▶ Task brief
Can you extend the blog post below about losing a son to miscarriage, writing on from its final sentence?

▶ Given passage
Today is pro - life day. Which I am a huge supporter of ... and also one of my TWO reasons for writing this particular blog !


Just under one year ago today (9 days to be exact) we lost our son; Wyatt Josiah; to a miscarriage. I was 12 weeks along. Now I know, I know...... one has NOTHING to do with the other .... or do they.

I have had SEVERAL people give me remarks that he was not human, not a baby, inviable, a hunk of nothing, "oh you can have more" "atleast you weren't far along" ... when all those times I thought to myself, how very insensitive. But you see, Wyatt would have been our 6th baby and I had let others get into my head about how the feministic part of the world felt about this, about us not ever choosing to use birth control and wanting to let the Lord choose the size of our blessings. It certainly did not help with my thoughts that coming off of such a HORRIBLE year that we had just had that we needed that, so I began to wonder just what on earth was God thinking...

I questioned God and his eternal ever knowing ... I questioned what others thought and the way I have felt since I held my very first child. I scoulded God one very frustrated day and told him he had lost his mind.. that the saying 'he wouldn't give me more than I could handle' was being ignored.

10 days later we lost him. Goshhh, I sure felt guilty. I felt that I had caused this. That God was punishing me for the doubt I had. Where was all my faith about how I would let God guide and provide ?? The feelings flooded me. I felt anxious at some of the others who had scoffed at me and said those hurtfull things about even having 6 children, yet, I still just didn't see how they didn't understand my choices.

▶ Available data
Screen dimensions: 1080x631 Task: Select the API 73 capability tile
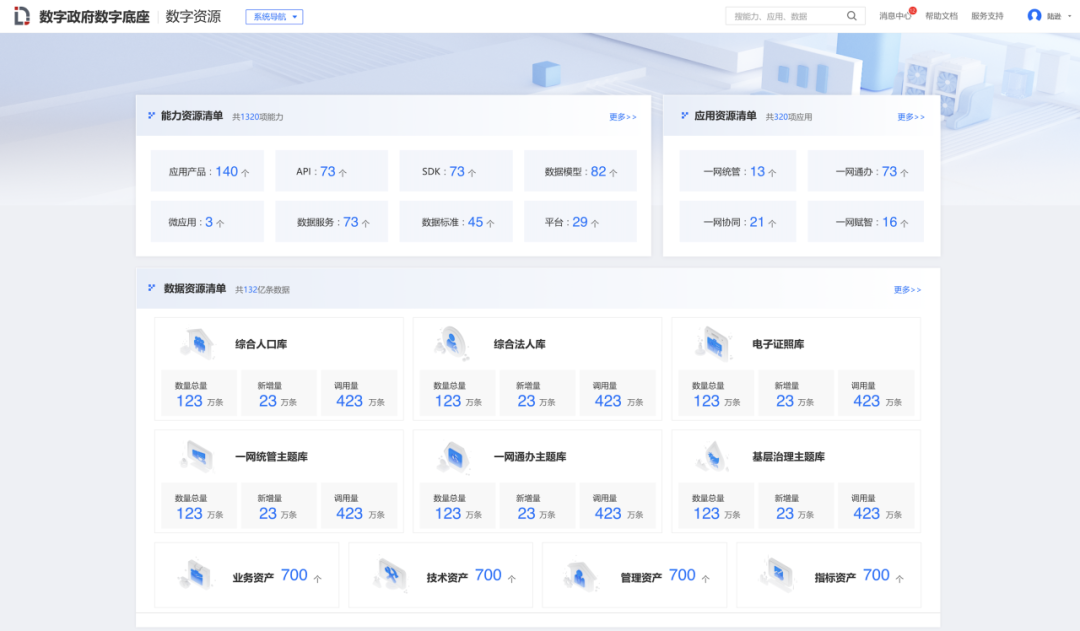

▶ Answer to this problem
Well, Wyatt, was not a total loss.. as I held him in the palm of my hand - only hours after hearing his heart beat for the first time - I realized that at even at just 12 weeks... he was sooooooo very perfect and in every way ! EVERY SINGLE little detail was in it's exact proper place ! (Fingers, toes, eyes, ears and nose ....) Sure, while he was not ready for the outside world, he was MOST definitley a baby !

Ever since that time, my feelings on Pro-Life have grown 150 times stronger. Maybe God wanted for me to feel this and know that ALL life matters. Maybe God had to use my experience to help others .. who knows. Really, maybe that is just something I wish would happen or would like to believe, but God has a purpose for everything AND everyone on this earth. It was not right for me to doubt the very thing I was supposed to be standing up for.

My coalation of the two, however did not happen until I realized after holding him and NOT wanting him out of my body, others HAD in fact done this same thing by 'choice'. I was astonished, and In choosing to watch an abortion being done and how the baby actually tried to get away from what had been happening to it .. naturally that made me cry and pretty much hysterically so.

There are times I get confused ... when you hear about a woman who was pregnant on the news who had been murdered and the quilty person was being charged with 2 murders.. then in the same breath let someone CHOOSE to do this and NOT be charged with anything. I am sorry if anyone feels different, but it IS murder ! Sure maybe it wasn't under the best circumstances or you hadn't PICKED "the right time" .. you chose to be with every Tom, Dick and Harry or (insert an excuse) you weren't prepared. God was. He worked a miracle in that person. The miracle of life.

Have you ever watched on how conception happens or read a book on the topic ? NO ONE could replicate that ... no one could be as perfect and make things the way God has. It is life and it was meant to happen. God has a purpose and ever knowing that we cannot fathom. He knows what each of us is to do before we are ever born. So to make a choice that has you playing God, deciding that this life or that life should not be here, then makes abortion murder.

If you still do not see my point .. please tell me then WHEN do you draw the line ? Is it okay to kill a baby at 6 months ? 6 years ??? or a person at 66 years ? What makes your selfish want for choosing okay ?? ....and be HONEST ! That is exactly what it is ! YOU want to have the say.. YOU want control, YOU want to be able to do what you want to do, when....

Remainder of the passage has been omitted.